The leader’s speech to Conference was expected to include far-reaching proposals for higher and further education. We obtained this leaked text of an early draft:

“It is time for radical change. We will introduce the new rigorous, knowledge rich Advanced British Standard which will bring together A-Levels and T-Levels into a new, single qualification for our school leavers. At the next level, what we used to call further and higher education will be swept away to create a new Higher Skills curriculum. The first part of this (HS1) was achieved some years ago through investment in infrastructure connecting the UK with the rest of Europe. But now we need to change course. We committed to a second phase of the project (HS2) through legislation in the Higher Education and Research Act in 2017. The first part of HS2 is progressing but if we are to create change and drive growth across our country, then we must get our infrastructure right. HS2 is the ultimate example of the old consensus. The result is a project whose costs have more than doubled, which has been repeatedly delayed.
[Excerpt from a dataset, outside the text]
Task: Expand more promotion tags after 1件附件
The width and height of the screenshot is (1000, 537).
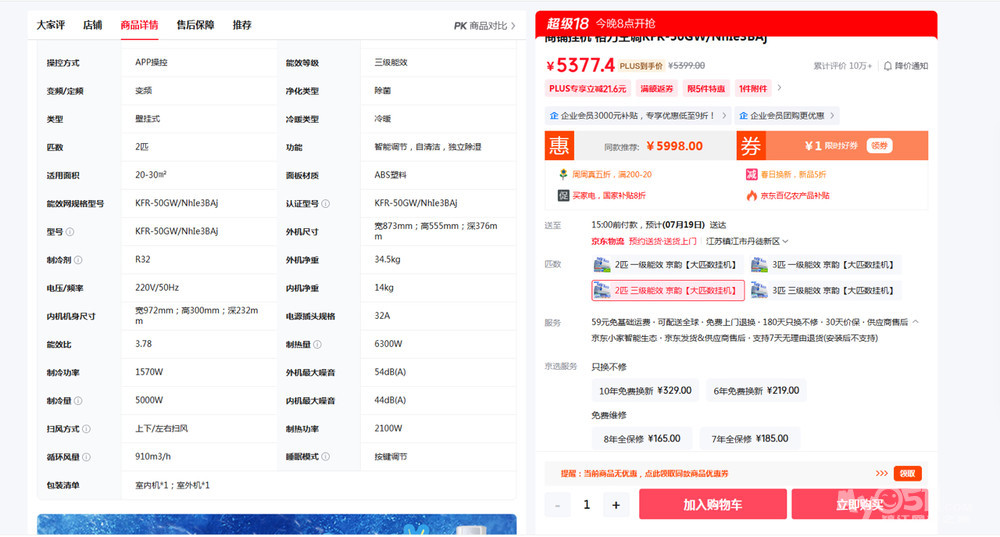Action: [780, 88]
Universities are overcrowded, because too many students want to be in higher education. The Labour government pursued the false dream of 50 per cent of children going to university … one of the great mistakes of the last 30 years. We now have an Office for too many Students – student choice must be paramount, but only if they are the right students. The previous government’s efforts (well, alright, it was this government, but that was three prime ministers ago) to transfer most of the cost of HE to the students has been thwarted by the Office for National Statistics, which forced us to account for fees and loan repayments properly, and of course by the previous government’s mistakes in changing repayment thresholds (well, alright, it was this government, but that was two prime ministers ago). We have of course now changed repayments to ensure that loan repayments will cost graduates a lot more, which should help in choking off demand from poor students.
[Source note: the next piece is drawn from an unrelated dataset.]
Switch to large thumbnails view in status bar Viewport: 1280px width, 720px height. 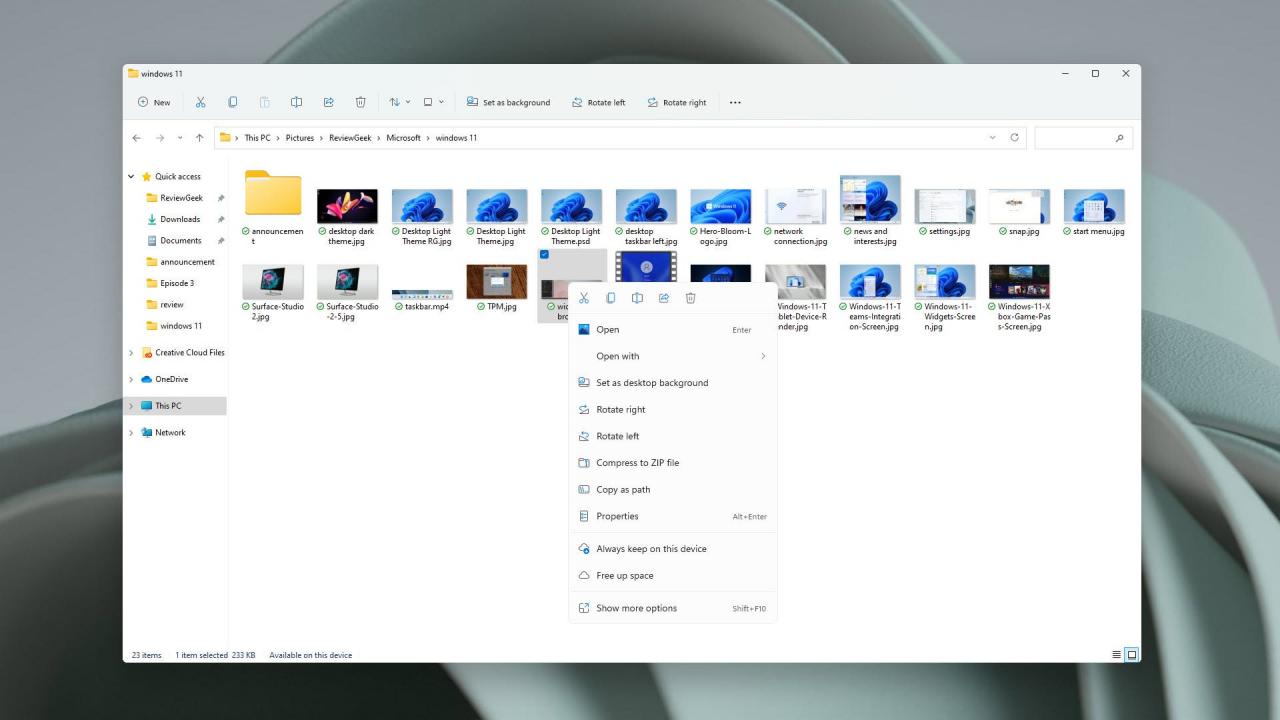click(x=1131, y=654)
Our country’s economic competitiveness demands that we now cut back on higher education and graduate skills. Our Secretary of State for Education has pointed out that “people go to university because they don’t know what else to do”. We already lead the world in tuition fee levels for public universities, and we can also be world-leading by slashing student numbers, which will differentiate us from every one of our major competitors, indeed, probably the whole world (apart from Afghanistan). In this way we can also prevent further recruitment to rip-off courses which prepare students for their future employment in our low-wage economy [Speechwriter’s note: you may need to rephrase this bit]. Identifying rip-off courses has been a bit tricky, but I have asked the Office for Students to redouble its efforts to find them by concentrating the search on universities in unlikely places in the North and the Midlands. If all else fails we can rely on the OfS Proceed metric, which generally avoids  drawing attention to courses in London and the South East where graduate salaries are much higher. Of course the cost of living is much higher there too, which ensures that graduates still have virtually no chance of buying a house, unless they enjoy inherited wealth. To support the housing market I am therefore considering abolishing inheritance tax.
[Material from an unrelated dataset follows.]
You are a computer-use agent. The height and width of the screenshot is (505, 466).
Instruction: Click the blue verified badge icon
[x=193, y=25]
Student accommodation is a problem for many universities, but I welcome the innovative solution of universities like Bristol, which has decided to house some students in a different country. A similar approach has also been mooted for our prison population, and this has led us to consider extending our agreement on migrants with Rwanda. At our expense, naturally, they are willing to construct a series of new universities to accommodate students unable to gain admission to our own elite institutions. The Rwanda Institutions Providing Offshore Courses (RIPOff Courses) project should drastically reduce demand and the pressure on our universities in the same way that for immigration, with the prospect of Rwanda, small boat crossings are, for the first time since the phenomenon began, down 20 per cent this year. In some disciplines Rwanda may have a problem recruiting sufficient staff with the necessary expertise, but we propose to offer them the staff from places north of London which really shouldn’t have a university. We can also re-use the small boats abandoned by people traffickers to provide free cross-Channel transport for socioeconomically disadvantaged would-be students who prefer to take their chances in Europe. This will further enhance our student support measures.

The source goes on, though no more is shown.